Things to do:
a - According to the project guidelines, which file format is accepted for electronic submissions?
b - Copy the stretch of the project guidelines from "When submitting these" through "the programming projects." word for word.

Selection:

COSC 388: Project Guidelines

COSC 388: Machine Learning

Project Guidelines

This research project is designed to let you concentrate on a problem of interest that is related to machine learning. It consists of two assignments, one of which is graded: the prospectus, the final paper.

When submitting these documents, hard copies are fine. If you want to submit electronically, then I will only accept documents in Adobe's Portable Document Format (PDF).

You are certainly not limited to the following, so be creative. However, you must do something computational. A list of the types of projects that would be acceptable includes:

Implementations

If you have solid programming skills, then you could attempt to implement a learning method, such as a decision tree or a Bayesian network. You would need to apply it to a few simple problems to demonstrate that it works. For example, one student implemented the AQ learning algorithm in Java and applied it to the mountain bike and iris data sets. You could also extend one of the programming projects.

Given material:
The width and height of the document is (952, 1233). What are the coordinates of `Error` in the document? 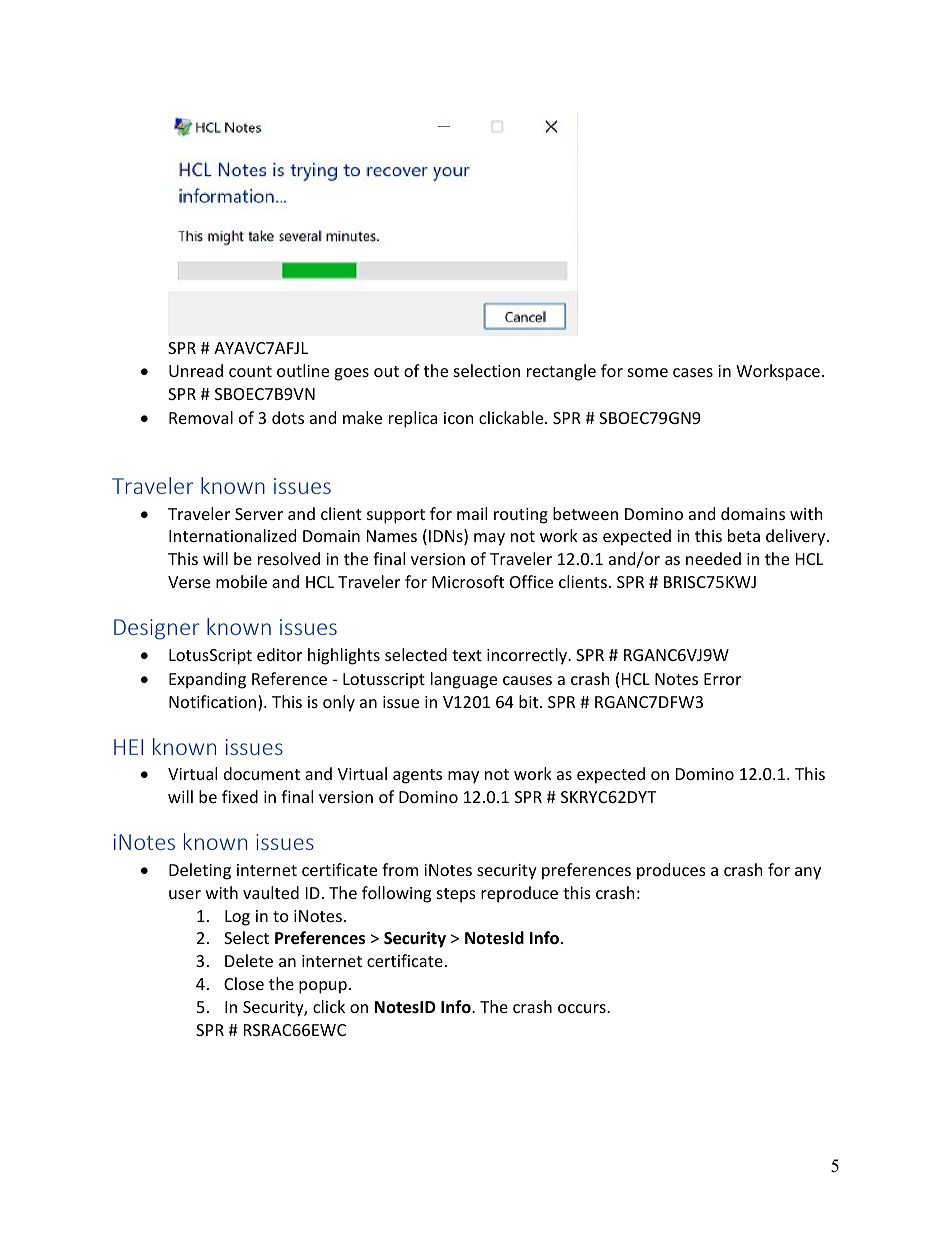 It's located at (722, 679).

Written answers:
a - Adobe's Portable Document Format (PDF).

b -
When submitting these documents, hard copies are fine. If you want to submit electronically, then I will only accept documents in Adobe's Portable Document Format (PDF).

You are certainly not limited to the following, so be creative. However, you must do something computational. A list of the types of projects that would be acceptable includes:

Implementations

If you have solid programming skills, then you could attempt to implement a learning method, such as a decision tree or a Bayesian network. You would need to apply it to a few simple problems to demonstrate that it works. For example, one student implemented the AQ learning algorithm in Java and applied it to the mountain bike and iris data sets. You could also extend one of the programming projects.